→ **Texto de origen**:
━━━━━━━━━━

La fundación de la fortaleza se remonta al siglo X, cuando la necesidad de defensa en el territorio de la marca carolingia hizo que las comunidades levantaran —o, en este caso, excavaran— posiciones dominantes sobre el paisaje llano del Empordà. Conforme la población creció, las murallas se fueron ampliando en torno al castillo, configurando el perímetro que todavía delimita el casco histórico.

Su valor patrimonial tiene reconocimiento oficial: Peratallada está declarada Conjunto Histórico-Artístico, una figura de protección que ampara la integridad del conjunto arquitectónico y urbanístico.

CÓMO VISITAR PERATALLADA: ACCESO, RUTA Y PUNTOS CLAVE

El acceso y el aparcamiento

Se puede llegar en coche desde la AP-7 o la C-66, y hay aparcamiento disponible en la entrada del pueblo, aunque no es gratuito —ninguno de los parkings de Peratallada lo es. El vehículo se deja en el exterior: el casco histórico no admite tráfico rodado, lo que contribuye decisivamente a la atmósfera del lugar.

La Iglesia de Sant Esteve, primera parada

Frente al parking, la Iglesia de Sant Esteve actúa como umbral involuntario de la visita. Levantada en el siglo XIII, es un templo románico de proporciones comedidas que llama la atención por tres razones: su espadaña de cuatro arcos, el pequeño rosetón de la fachada y, sobre todo, su posición fuera de la antigua ciudad amurallada —una anomalía para la época, cuando los templos se integraban casi siempre en el tejido urbano defensivo.

━━━━━━━━━━

→ **Material proporcionado**:
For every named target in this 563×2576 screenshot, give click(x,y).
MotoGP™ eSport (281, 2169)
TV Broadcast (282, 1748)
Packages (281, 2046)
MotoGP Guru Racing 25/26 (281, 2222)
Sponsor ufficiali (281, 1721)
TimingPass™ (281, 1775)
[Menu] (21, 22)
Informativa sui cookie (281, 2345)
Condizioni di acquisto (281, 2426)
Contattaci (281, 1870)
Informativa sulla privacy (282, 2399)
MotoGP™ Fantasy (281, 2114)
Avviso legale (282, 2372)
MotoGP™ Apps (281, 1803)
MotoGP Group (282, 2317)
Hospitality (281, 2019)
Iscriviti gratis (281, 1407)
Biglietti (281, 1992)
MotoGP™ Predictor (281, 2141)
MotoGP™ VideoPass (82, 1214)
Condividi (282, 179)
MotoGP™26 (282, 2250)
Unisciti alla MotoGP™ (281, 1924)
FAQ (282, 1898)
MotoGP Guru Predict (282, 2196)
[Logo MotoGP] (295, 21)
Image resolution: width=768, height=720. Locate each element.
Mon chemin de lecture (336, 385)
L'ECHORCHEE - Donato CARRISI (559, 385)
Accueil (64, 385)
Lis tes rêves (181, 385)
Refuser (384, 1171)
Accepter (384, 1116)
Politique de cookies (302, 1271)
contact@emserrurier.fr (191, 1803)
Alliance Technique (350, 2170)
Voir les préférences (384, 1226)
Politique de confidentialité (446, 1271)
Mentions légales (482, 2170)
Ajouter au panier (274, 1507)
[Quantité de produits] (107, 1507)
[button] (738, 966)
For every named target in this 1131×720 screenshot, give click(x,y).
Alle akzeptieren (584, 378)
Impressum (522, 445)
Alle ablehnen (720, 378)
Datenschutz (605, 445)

━━━━━━━━━━

Redacte la continuación del texto sobre Peratallada a partir de su última oración.

La entrada al núcleo medieval

Se penetra en Peratallada cruzando el Pont del Fossat —el puente que salva el foso tallado en roca— y atravesando el Portal de la Virgen, el único acceso superviviente de las antiguas murallas. Desde ese instante, la lógica del espacio cambia. Las calles no siguen una cuadrícula; siguen la huella de las murallas desaparecidas, convertidas ahora en callejuelas estrechas que serpentean entre casas centenarias.

La Calle de la Roca y las torres

La Calle de la Roca es probablemente el tramo más fotografiado del pueblo. Las fachadas se abren al camino sin solución de continuidad, y las plantas trepadoras —buganvillas en verano, ciclámenes en primavera— cubren la piedra con una densidad vegetal que parece estudiada. Al final de este eje se encuentran la Torre circular y, algo más adelante, la Torre de las Horas: construida en el siglo XIII, es la torre mejor conservada de la villa. En su interior se expone parte de la maquinaria original del reloj del pueblo, que data de 1919, y desde su parte superior se obtienen algunas de las mejores vistas del conjunto.

La ruta continúa hasta la Plaza de los Esquiladores, donde la esquina de una casa completamente cubierta de hiedra actúa como imán fotográfico casi compulsivo. Desde allí se divisan la Torre del Oeste y la Torre del Homenaje, esta última más antigua —construida presumiblemente entre los siglos XI y XII—, que fue la residencia histórica del señor de Peratallada.

EL CASTILLO: MIL AÑOS DE HISTORIA, INTERIOR CERRADO

El recorrido desemboca en la Plaza del Castillo, el corazón monumental del pueblo. El castillo de Peratallada, cuyo origen se remonta al siglo X, tuvo una trayectoria arquitectónica y simbólica de largo recorrido: comenzó como fortaleza defensiva, evolucionó hasta convertirse en una residencia palaciega de cierta prestancia y acabó reduciéndose, con el paso de los siglos, a una vivienda de campo.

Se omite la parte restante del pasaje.